SEGA has revealed that its AM2 division is hard at work porting 2004 arcade lightgun title Ghost Squad to Wii. It's due for release around here in early 2008, the publisher said overnight.
Using the Wiimote as a lightgun, players get to join up with the four-man Ghost Squad (it stands for Global Humanitarian-Operation and Special Tactics Squad, believe it or not), but if you're conjuring images of blasting Casper then save them for another time, because the Ghost Squad's business is tackling international terrorism.
This they do across three mission locations, each comprising multiple levels with branching paths, making use of up to 25 unlockable weapons including machineguns, SMGs, sniper rifles, shotguns and crossbows. The original arcade machine had an SMG-style lightgun; using the Wiimote in lieu of that you'll also be able to defuse bombs and rescue hostages, with stealth apparently encouraged.

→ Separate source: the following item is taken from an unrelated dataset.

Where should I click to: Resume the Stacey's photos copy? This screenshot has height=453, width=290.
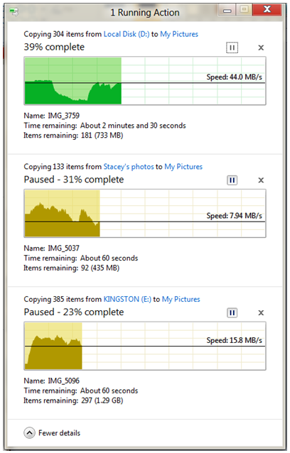coord(232,180)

Naturally there will be multiplayer (for up to four people) in addition to Training, Arcade and Special modes, and while online play seems to be absent, players can expect online leaderboards for keeping up with their ghostly competition. SEGA's Gary Knight reckons that the Wii port does a good job of mirroring the arcade game's "instantly exciting gameplay" and "well thought out pace", and adds that the Wiimote works "perfectly as a lightgun", so let's hope he's right.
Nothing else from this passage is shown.